In the 150 years preceding Thoreau's own retelling, the Duston story evoked strong moral response, beginning with Mather's original account.[5] Mather, of course, was no neutral chronicler. As an extension of his disdain for the papacy and his own separate hatred for native Americans allied with the French, he regarded the Indian Wars, beginning with King Philip's War (1675–77), as a holy conflict with barbarism, a battle that never ended in his own lifetime.[6] The unstable nature of colonial-Indian relations, the unresolved questions concerning Indian sovereignty, and the very legitimacy of land claims nagged at colonial identity. The conflicts contested in seventeenth-century Massachusetts continued to haunt Thoreau, albeit with a different moral posture, but with the same basic question posed. Jill Lepore offers a cogent summary assessment of this predicament:

Waging the war, writing about it, and remembering it were all part of the attempt to win it, but none of these efforts ever fully succeeded. No matter how much the colonists wrote about the war, no matter how much or how eloquently they justified their cause and conduct … [they] could never succeed at reconstructing themselves as “true Englishmen.” The danger of degenerating into Indians continued to haunt them. (Lepore 1997, p. 175)

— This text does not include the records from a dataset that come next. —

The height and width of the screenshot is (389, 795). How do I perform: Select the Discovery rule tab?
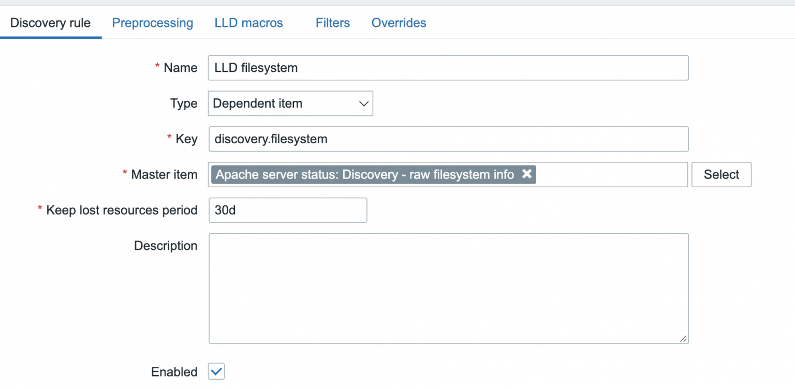point(50,23)
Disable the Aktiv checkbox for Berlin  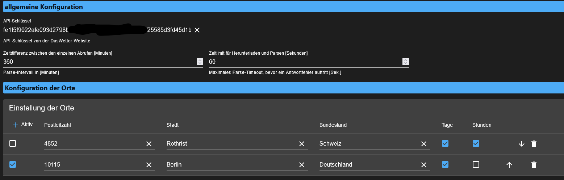click(x=13, y=164)
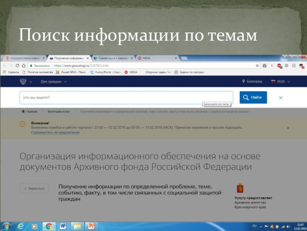307x231 pixels.
Task: Click the Gosuslugi emblem logo
Action: [x=23, y=82]
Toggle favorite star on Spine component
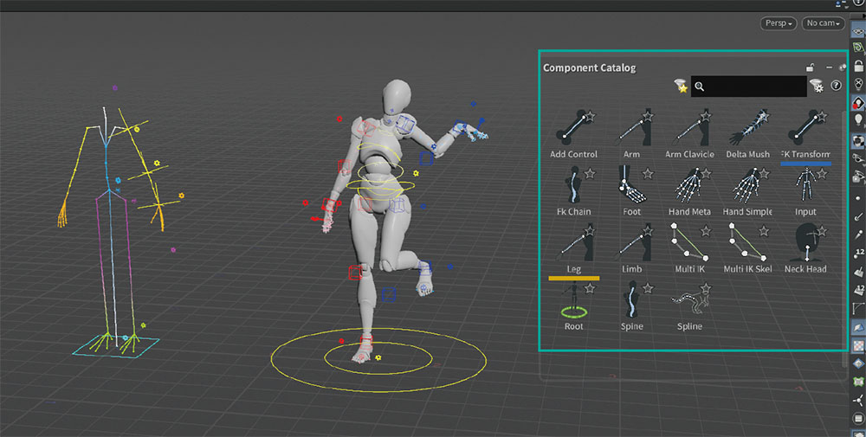This screenshot has height=437, width=866. tap(648, 287)

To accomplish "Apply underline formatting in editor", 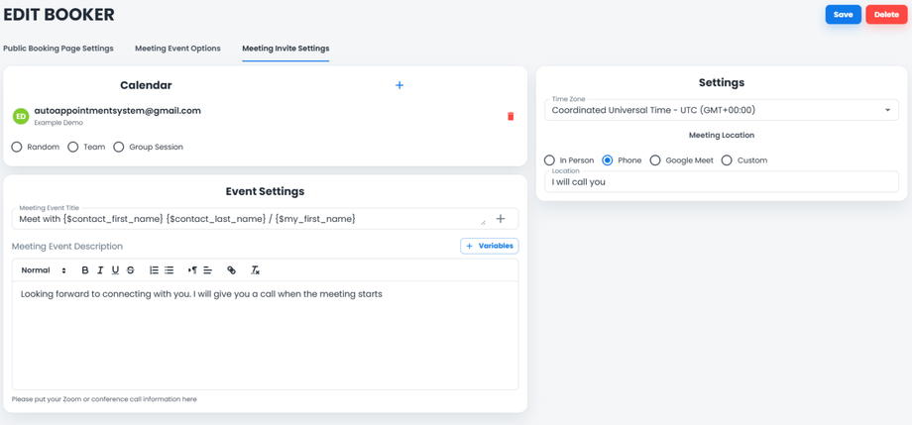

One of the ironies of the Duston saga is that she indeed acted with as much savagery as her captors, showing us just how narrow the divide between the “civilized” colonists and the “barbaric” Indian proved to be. Thoreau, of course, sympathized much more easily with the Indians than his forefathers could,[7] and given his extraordinary interest in chronicling their history and studying their culture, we might fairly surmise that he both admired and wished to emulate them to some degree. Certainly, his view of their integration with nature was an ideal he himself pursued. Thus the Duston story of settler revenge is replete with ambiguity that Thoreau employs for his own purpose.

Thoreau's account begins with an identification: Just as he and his brother are paddling on the Merrimack, he imagines the other paddlers 142 years earlier, awkwardly manipulating the swollen spring river, ill dressed for the climate and place. Instead of a leisurely sojourn, these individuals proceeded with “nervous energy and determination,” while “at the bottom of their canoe lay the bleeding scalps of ten of the aborigines” (A Week, 1980a, p. 320). The harmony of the wilderness of Thoreau's present is thus rudely disrupted with the memory of alien settlers holding native bounty.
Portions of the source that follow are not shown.